ABEL BATES And, in a lot of cases, the communities are even more strict than the state, but we have no enforcement power. And so small towns like Raymond and all of the towns around the lake, we just can't afford to fight some of the deep pockets that can just—you know, “It’s the cost of doing business. I'll just do what I want and let them find me.”
[MUSIC]
BROCK So, all this talk about the individual and the community, this remind you of anything, Tess?
TESS It does! It reminds me…of The Scarlet Letter!
BROCK Yeah, and everything else, every other conversation that’s ever been had about America is writ small by Scarlet Letter.
TESS I know! But The Scarlet Letter just does it so much better than everybody else. It’s Hester against the community!
BROCK Yeah, but it doesn’t—that’s true, right, so if everything was as well done in our culture as Hawthorne makes it, but, you know, it doesn’t actually track with what Abel and Tom are saying. So are we saying—we’re not saying that, in Scarlet Letter the community is this normalization of, this oppressive normalization.
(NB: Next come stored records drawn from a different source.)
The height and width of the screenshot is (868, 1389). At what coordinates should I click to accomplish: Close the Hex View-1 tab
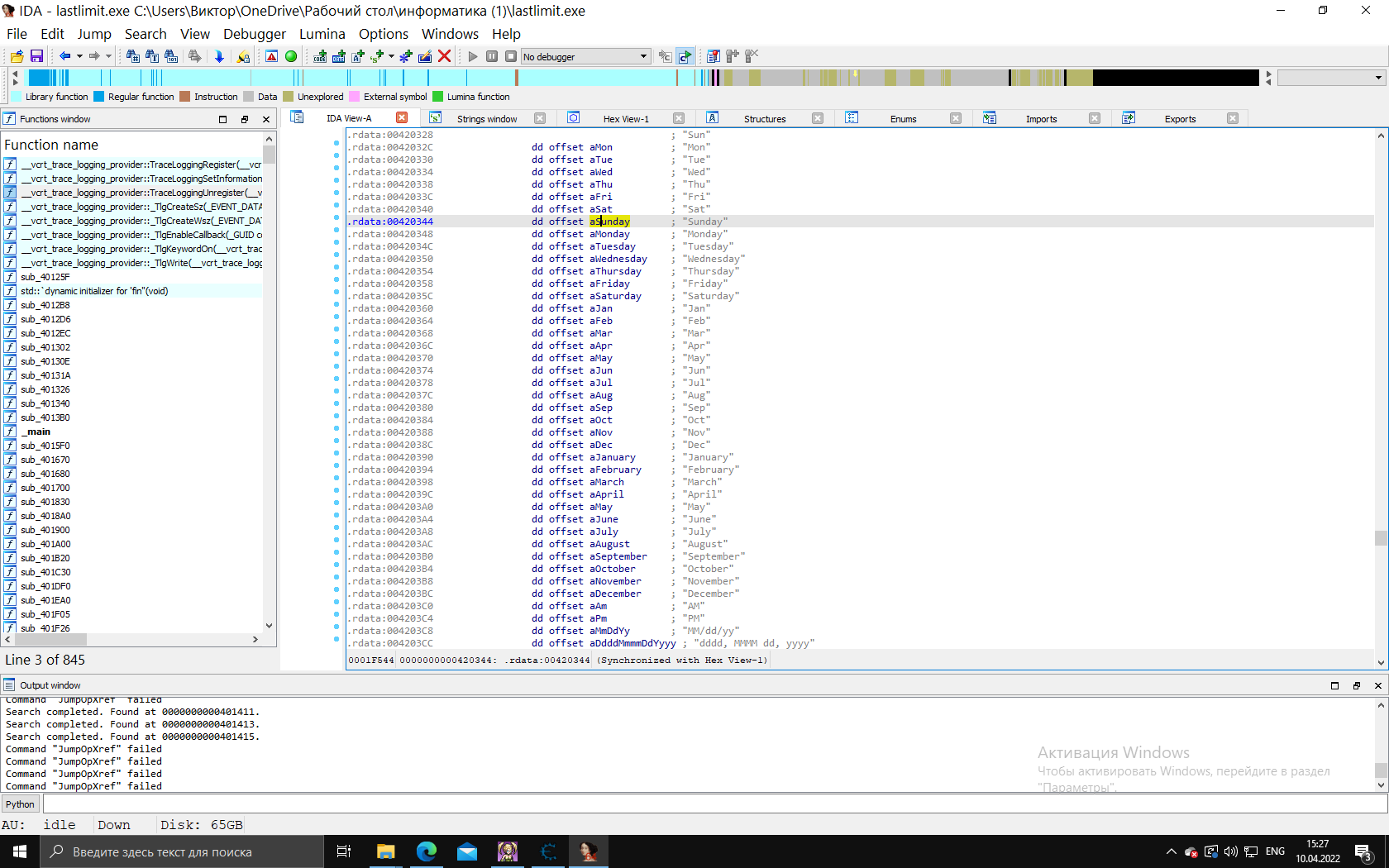(x=679, y=118)
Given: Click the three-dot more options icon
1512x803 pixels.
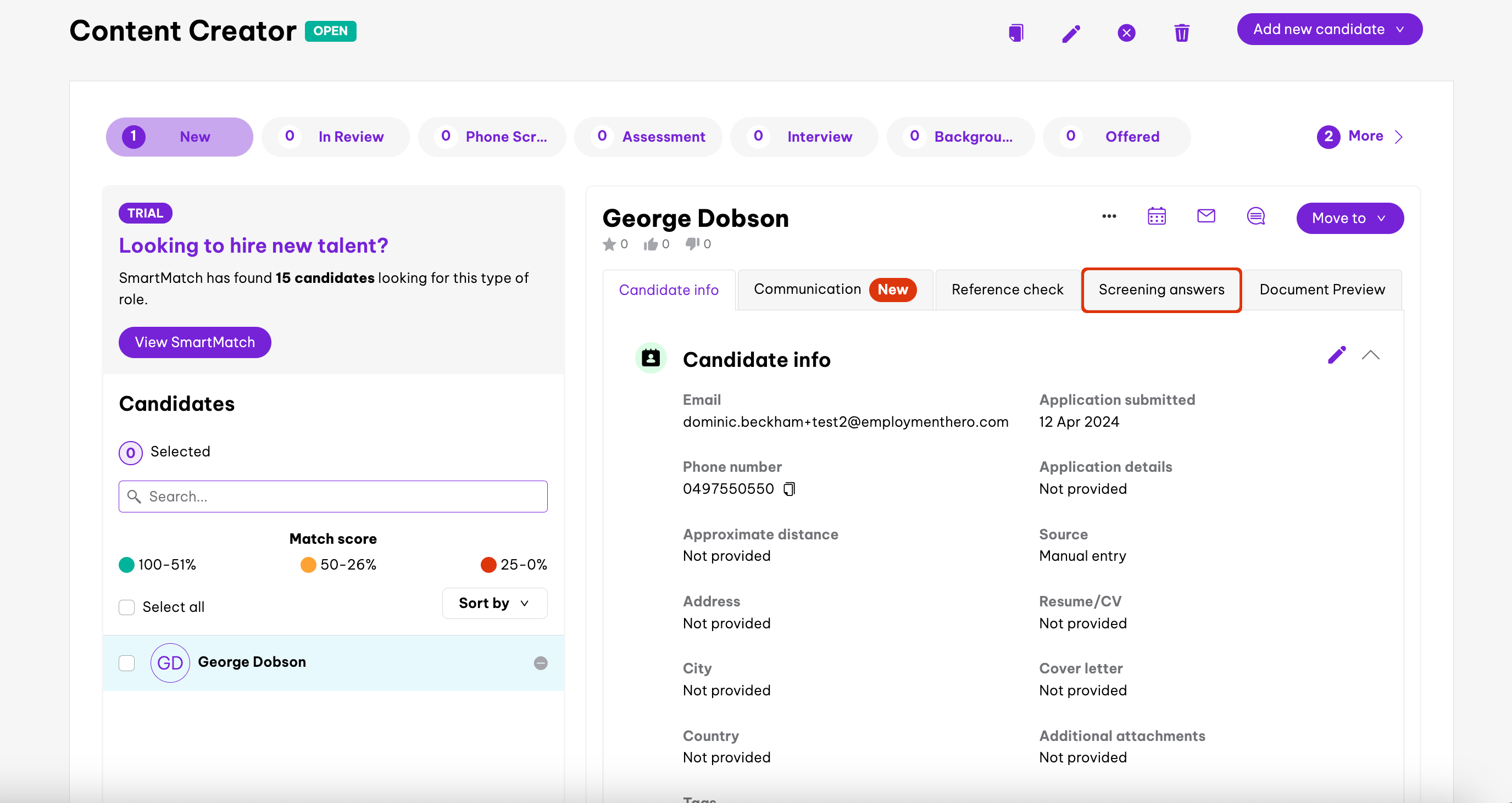Looking at the screenshot, I should [x=1109, y=216].
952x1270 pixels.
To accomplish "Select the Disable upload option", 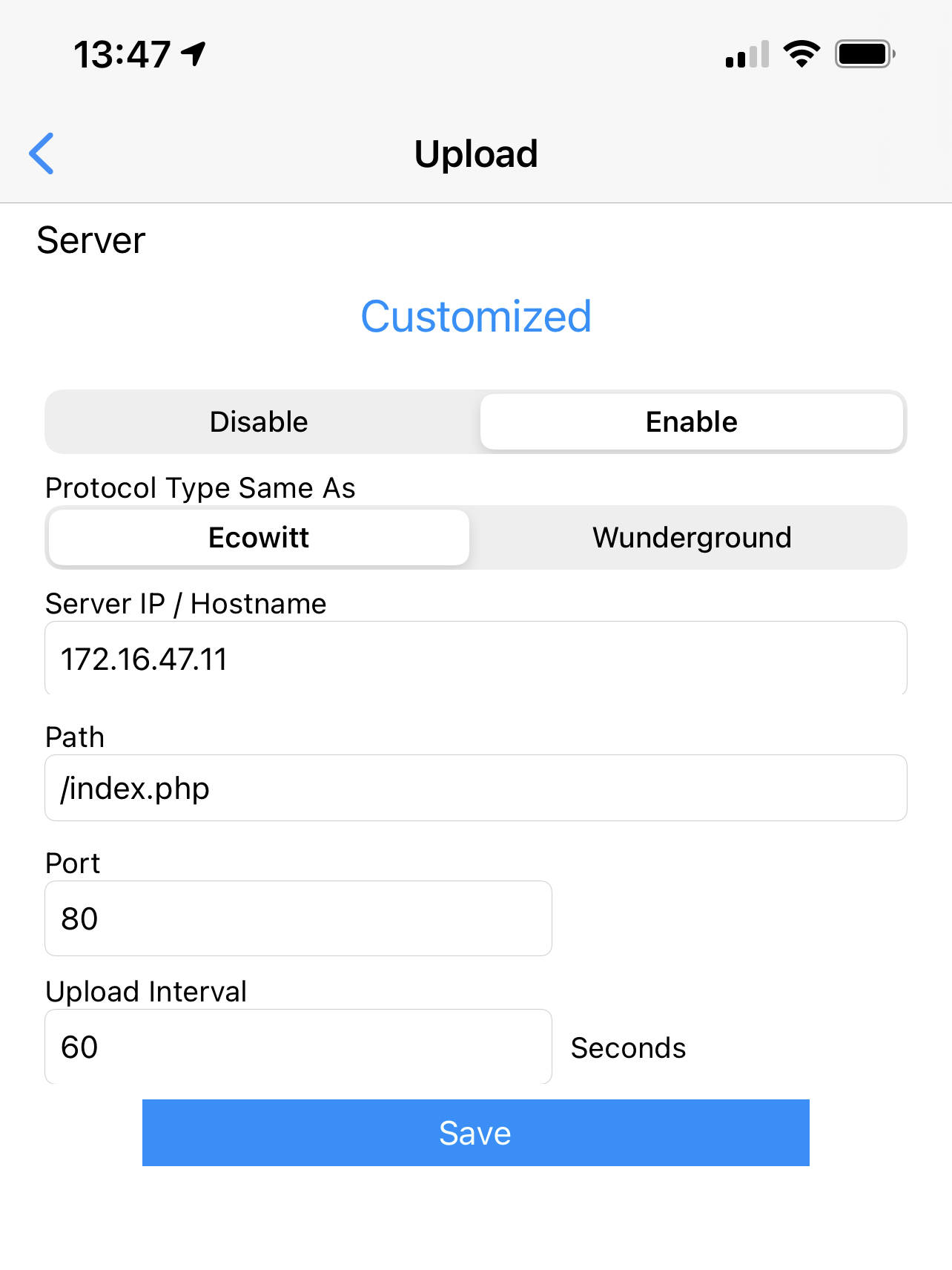I will (x=259, y=421).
So you’re not saying that’s true of Tom and Abel? Because if so, let’s get Tom and Abel in here and let them speak for themselves.
TESS Well, that’s not all the community is. I mean, even in The Scarlet Letter, yeah, there are the ugly gossips who want to crucify Hester Prynne and all that. But there are also some nice people in the community who want to protect her, and that’s why she’s wearing the scarlet letter in the first place instead of executed.
BROCK Yeah, I do love that moment early in the book where the gossips you were talking about, they begrudgingly praise the quality of the “A” that Hester’s made for herself. So Hawthorne’s funny about this.
TESS Oh, Hawthorne is very funny about the community and what they’re trying to do to Hester, and they’re all ugly, and she’s beautiful. And that’s part of the problem.
[‘GOVERNOR BELLINGHAM” FROM THE 1934 FILM ADAPTATION OF THE SCARLET LETTER] “Hester Prynne, so that all men may know you are guilty of the sin of adultery and shun you as a thing of evil, it is now ordered that you should wear upon your bosom for the rest of your natural life a scarlet letter “A”.
BROCK So, you know, Hawthorne is so associated with Salem. And, when I think of—you know, he has a long family tie-in with the Salem witch trials. It was his great-great grandfather—was involved with them in some way or another?
TESS That’s what he says in "The Customs-House" to preface.
BROCK Yeah, right. Yeah, and I see Salem, obviously, in Scarlet Letter, when I see—that’s the town I think of. And this is—we’re talking about Raymond now too.
TESS And any small New England town, they’re all kind of the same, aren’t they?
BROCK That’s what I was going to ask you, what your sense of it was. Does Raymond seem the same as Salem?
TESS Well, they don’t make as big a deal about Hawthorne as they do in Salem. Whereas Raymond, it’s just a kind of nondescript town. It’s got a lake. It’s got a bunch of old people living in it, you know. And they get together—that’s what’s kind of cool about small towns in New England is that people actually get together in the same way that they did back when Hawthrone was around.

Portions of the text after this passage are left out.